* [Stated goal] Reproduce the rows below word for word, from the start of the rows through the line with "pyautogui.click(x=1630, y=57)". Leave the pictures out.

* [Task material]
----

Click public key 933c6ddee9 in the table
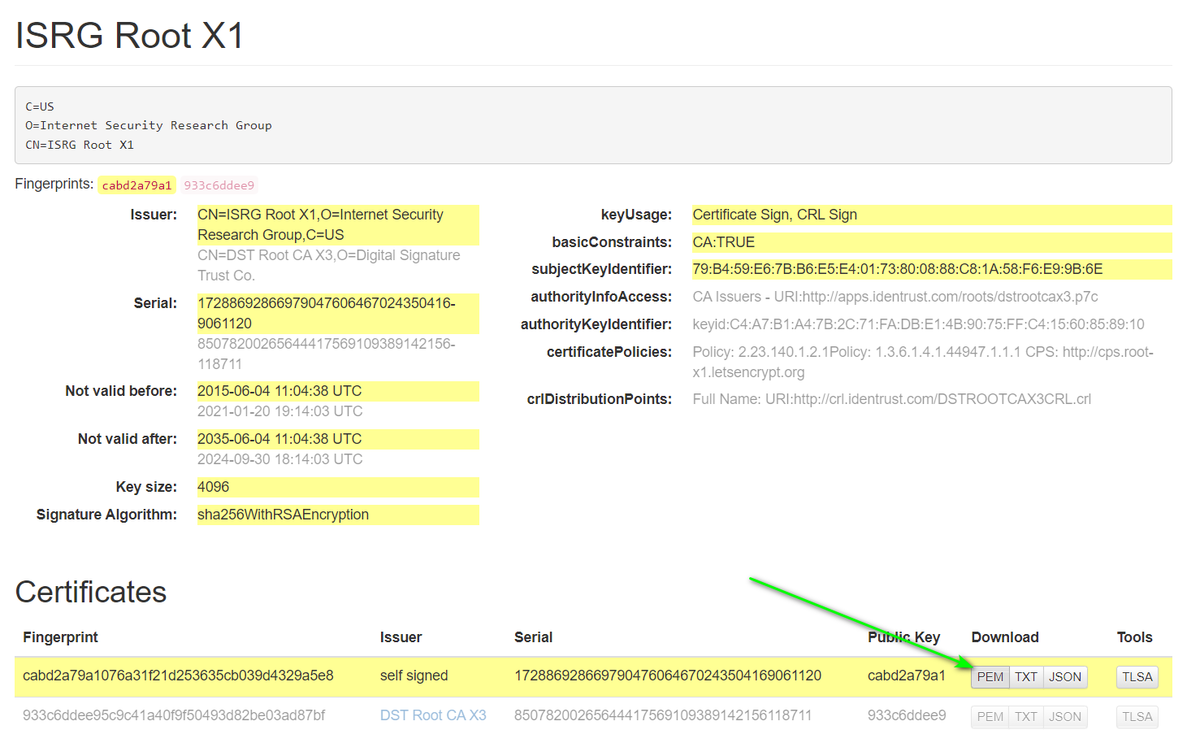The width and height of the screenshot is (1200, 743). 906,715
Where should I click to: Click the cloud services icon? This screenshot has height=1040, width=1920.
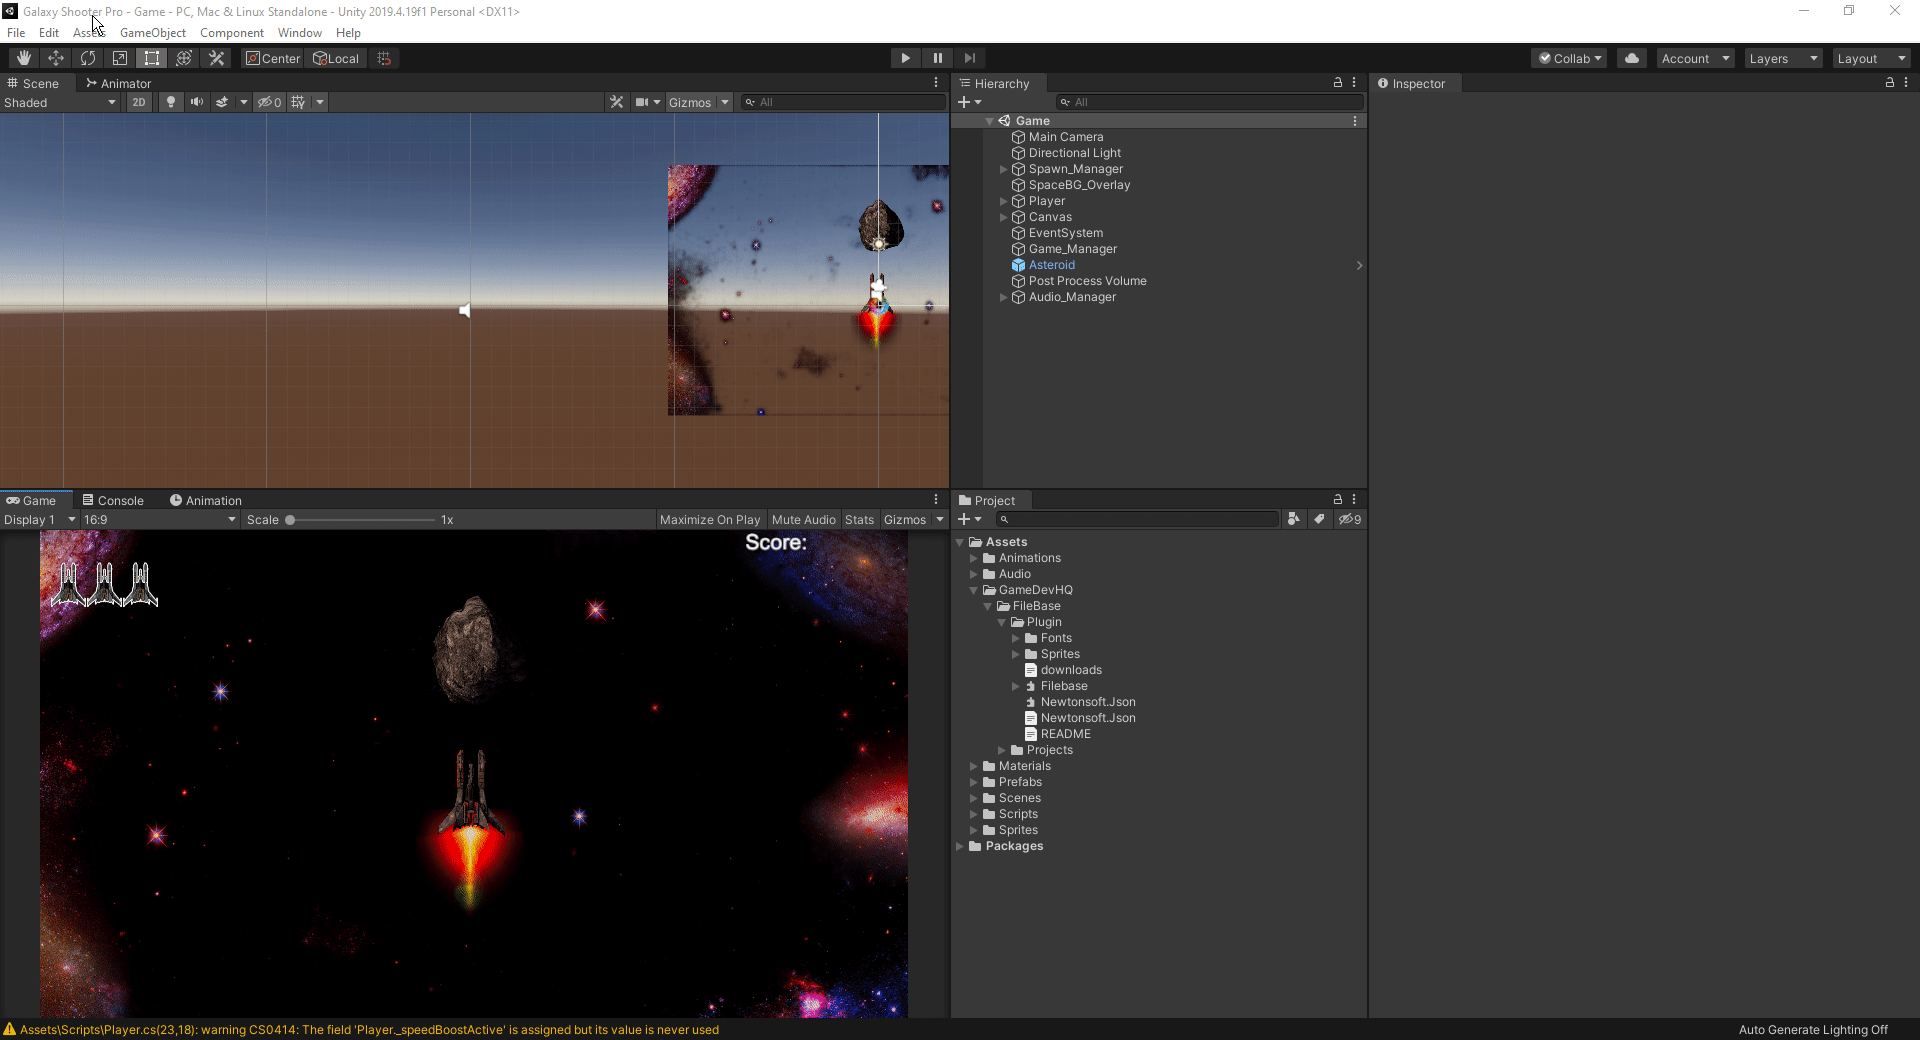pyautogui.click(x=1630, y=57)
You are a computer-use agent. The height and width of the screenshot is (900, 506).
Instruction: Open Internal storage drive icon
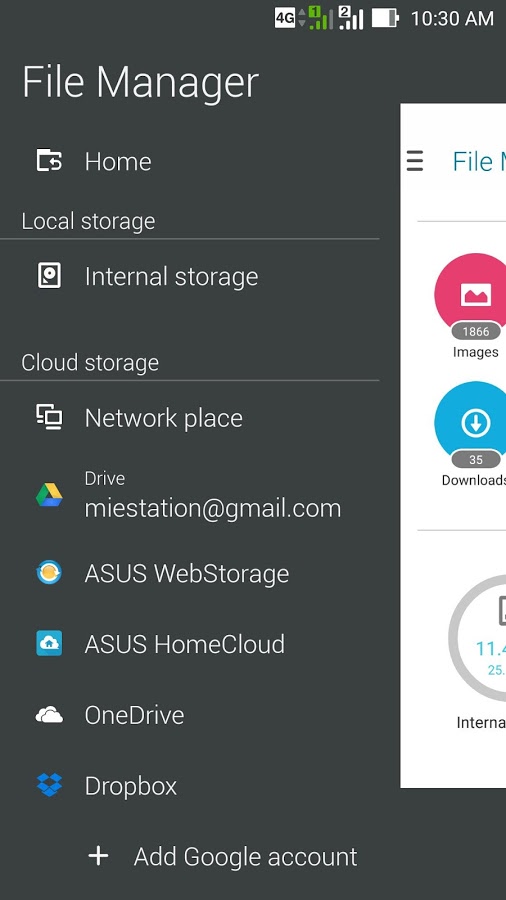pos(49,276)
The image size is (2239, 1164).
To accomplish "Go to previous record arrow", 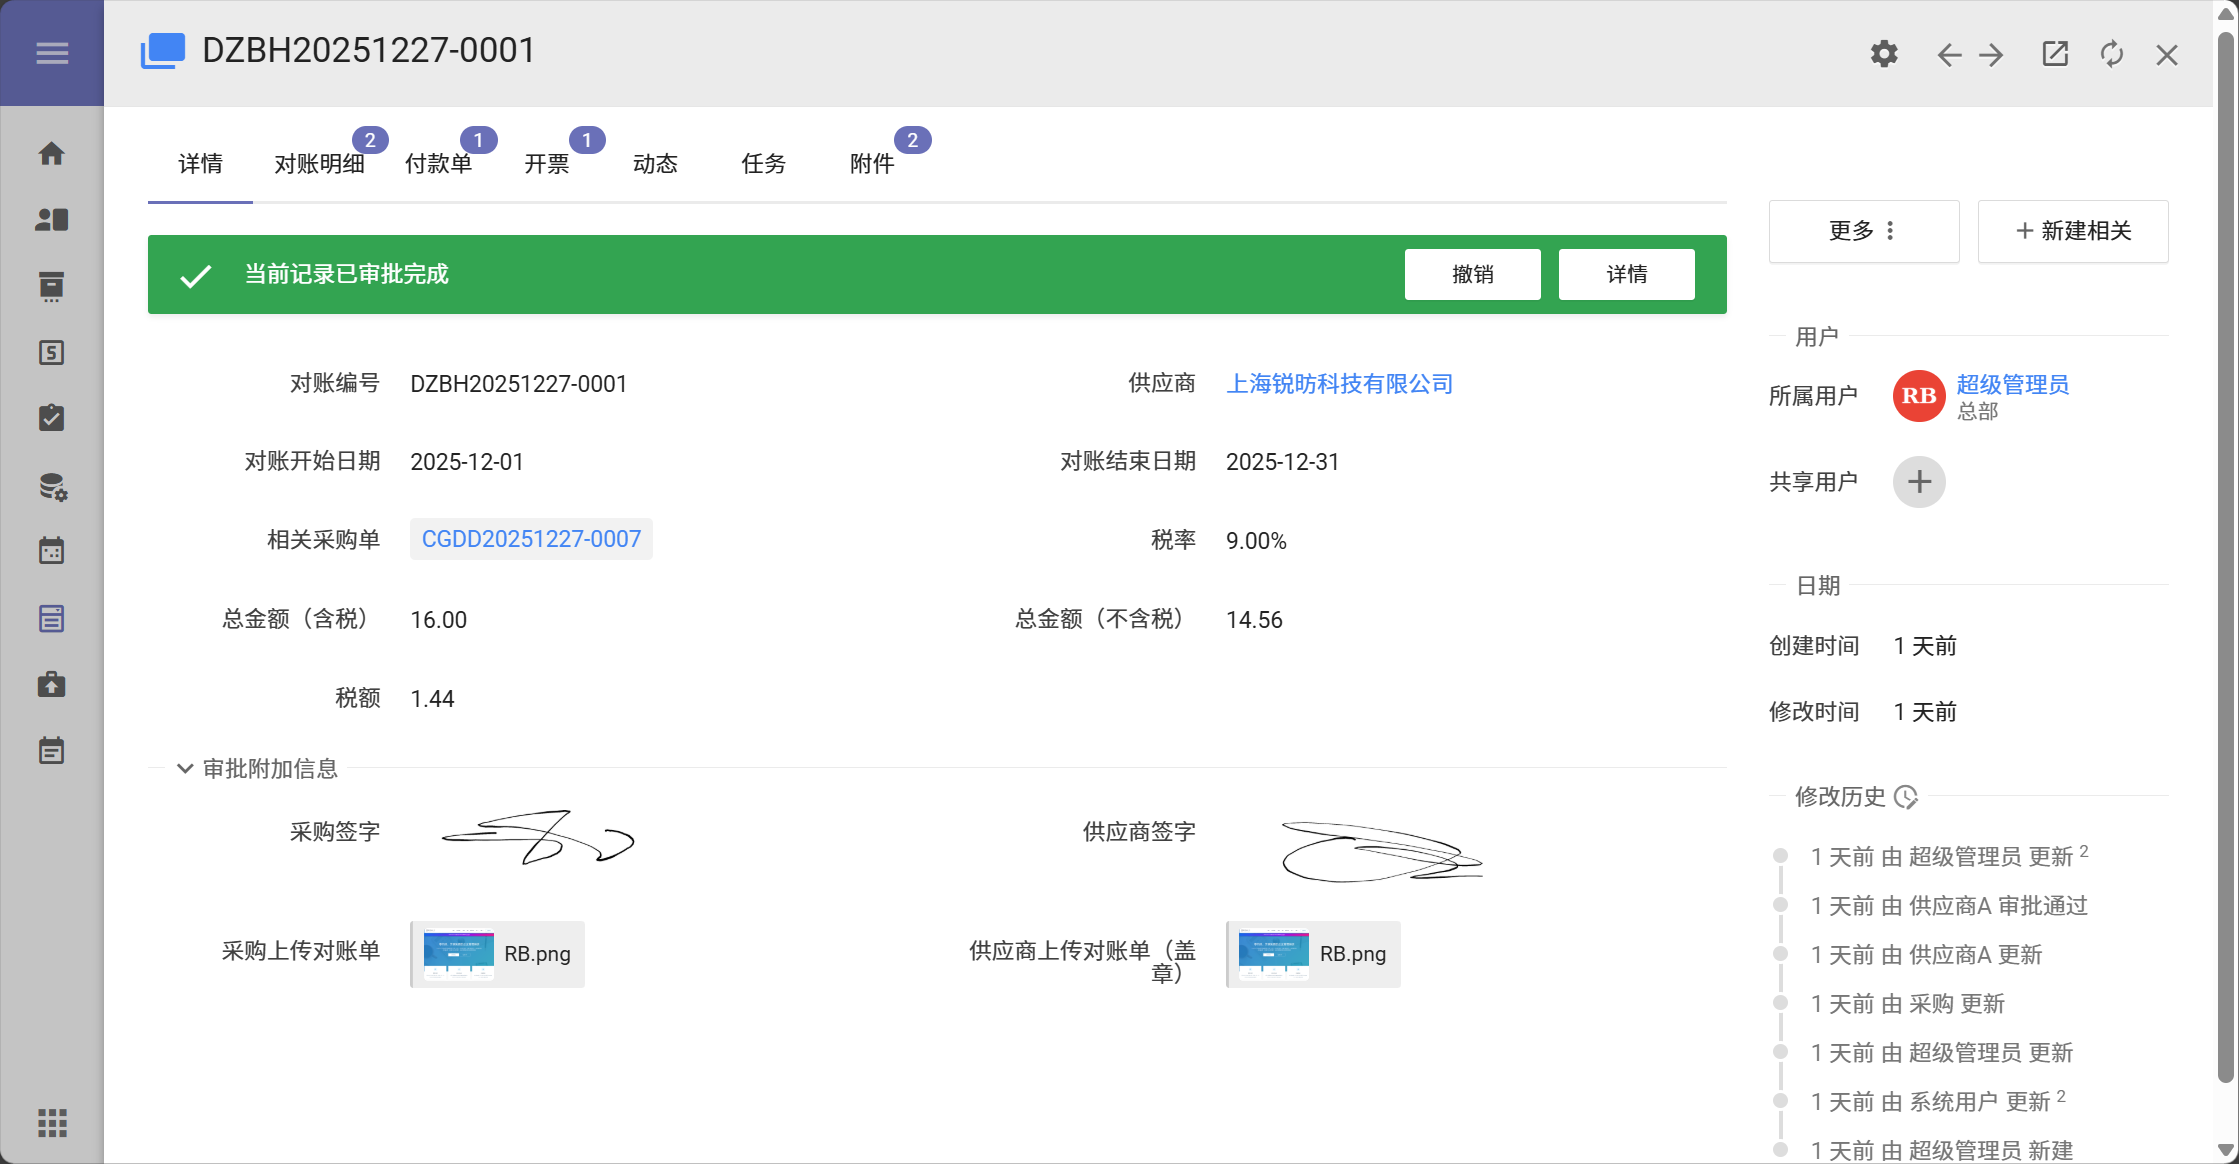I will click(x=1948, y=54).
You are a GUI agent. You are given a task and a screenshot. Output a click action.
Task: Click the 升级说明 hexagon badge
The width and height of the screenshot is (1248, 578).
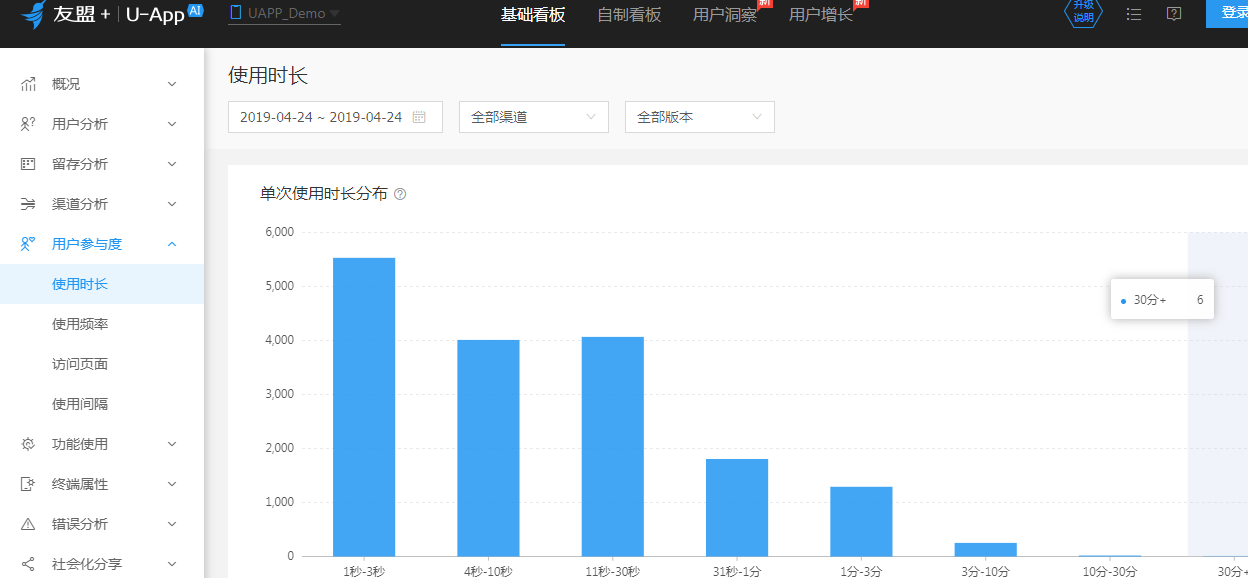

----

* [The completed task]
Click public key 933c6ddee9 in the table
The width and height of the screenshot is (1200, 743). 906,715
Where should I click to: Click the cloud services icon? This screenshot has height=1040, width=1920.
pyautogui.click(x=1630, y=57)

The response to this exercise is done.